Revisiting Palestinian Revolt
Published: Friday, January 31, 2014
Updated: Friday, January 31, 2014 02:01
Charles Anderson, a Jamal Daniel post-doctoral fellow at the Center for Contemporary Arab Studies, on Wednesday discussed the Great Revolt in Palestine suggesting a new understanding of this pivotal moment in Middle Eastern history.
The event, entitled “Popular State Formation during the ‘Great Revolt’ in Palestine” was held in the CCAS boardroom.
Anderson’s focus on the revolt, which took place from 1936 to 1939, moves away from the traditional characterization of the movement as chaotic and failed. Rather, he posited that the Great Revolt was an organized peasant rebel campaign for independence.
Anderson focused his talk on breaking down the traditional scholarly understanding of the Great Revolt as a disorderly and chaotic failure, and how he believes this has hindered revelation about much of Palestinian history under British rule.
“The dominant representation of the Great Revolt within scholarly literature is generally exceedingly negative. We are better served by stepping away from teleological narratives that associate the Great Revolt with 1948,” Anderson said. “Seeing the revolt as a precursor to and precondition of national failure in 1948 has foreclosed a more thorough analysis of the uprising for its dynamic qualities, its remarkable tenacity, and importantly of its social origins and bases.”
Anderson argued that the vigor of the Palestinian insurgency, with its popular character and wide appeal among peasants, youth and workers helped to develop a vibrant organizational infrastructure that underpinned the uprising. Rather than labelling it a catalyst of the Palestinians’ defeat a decade later in the 1948 war with Israel, Anderson argues that the revolt should be regarded as a peasant rebel attempt to push the British Mandate to the verge of collapse.

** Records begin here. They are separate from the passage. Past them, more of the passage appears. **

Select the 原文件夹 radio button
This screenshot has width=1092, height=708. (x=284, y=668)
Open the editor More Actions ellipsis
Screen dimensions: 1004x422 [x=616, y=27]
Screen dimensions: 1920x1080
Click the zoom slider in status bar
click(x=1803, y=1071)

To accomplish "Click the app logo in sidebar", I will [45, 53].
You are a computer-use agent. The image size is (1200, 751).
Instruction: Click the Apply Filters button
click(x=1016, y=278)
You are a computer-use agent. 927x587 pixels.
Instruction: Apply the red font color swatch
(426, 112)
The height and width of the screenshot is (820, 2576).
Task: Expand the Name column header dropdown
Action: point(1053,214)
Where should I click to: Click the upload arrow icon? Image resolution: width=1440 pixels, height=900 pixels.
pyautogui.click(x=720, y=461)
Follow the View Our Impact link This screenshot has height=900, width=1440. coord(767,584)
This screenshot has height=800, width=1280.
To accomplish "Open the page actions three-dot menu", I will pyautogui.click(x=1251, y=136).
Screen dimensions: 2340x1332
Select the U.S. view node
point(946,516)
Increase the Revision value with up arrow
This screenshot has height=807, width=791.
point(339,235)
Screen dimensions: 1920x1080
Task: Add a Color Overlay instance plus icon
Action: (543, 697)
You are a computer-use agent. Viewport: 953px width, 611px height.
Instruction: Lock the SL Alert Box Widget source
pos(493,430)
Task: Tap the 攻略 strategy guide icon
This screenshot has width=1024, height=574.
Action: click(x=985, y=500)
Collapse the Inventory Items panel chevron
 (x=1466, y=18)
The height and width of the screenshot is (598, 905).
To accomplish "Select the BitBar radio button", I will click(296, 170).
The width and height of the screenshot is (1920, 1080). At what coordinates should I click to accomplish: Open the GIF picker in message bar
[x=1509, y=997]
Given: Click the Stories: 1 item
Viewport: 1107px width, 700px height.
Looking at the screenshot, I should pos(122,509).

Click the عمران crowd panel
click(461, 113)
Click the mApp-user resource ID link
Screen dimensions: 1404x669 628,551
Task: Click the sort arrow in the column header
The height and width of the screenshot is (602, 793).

“The stakes for the revolt could hardly be higher. Although it has not been entirely acknowledged in the literature, it was a struggle for independence. It also represented a major popular effort at the reconstitution of Palestinian society,” Anderson said. “For the peasants, workers and youth that drove the rebellion, it was both a life and death campaign for political independence and a project of social reformation that sought to uplift the downtrodden masses.”
In his presentation, Anderson explored the significance of key rebel institutions during the revolt and the dynamics of popular state formation. He linked these groups to the importance and power of mass politics.
“Mass politics, as I am arguing, was not simply built on greater political participation by large numbers of people,” Anderson said. “Rather, it is my contention that modern mass politics is inextricably related to the increasing salience of horizontal affinities, identities and associational culture.”
At the end of the event, Anderson urged the audience to explore other studies of colonialism from a similar “view from below,” an approach that event attendees voiced interest in. Others appreciated learning about a topic they had not previously known much about.
“I thought it was really interesting because it’s a topic I haven’t seen much scholarship about,” Nusayba Hammad, a recent graduate of the University of Virginia, said.
Michelle Munjanattu (SFS ’11) appreciated Anderson’s presentation in contrast with other scholarship, but felt that he overplayed the role of the revolt in Palestinian identity.
“I think it’s an important contribution to the idea of horizontal struggle against imperialism, but it’s an interesting contrast of what Dr. Anderson says and just the body of history on Palestinian diaspora from Latin America, Central America,” Munjanattu said. “To me it’s an important work, but I think it’s not the sole determinate of Palestinian identity.”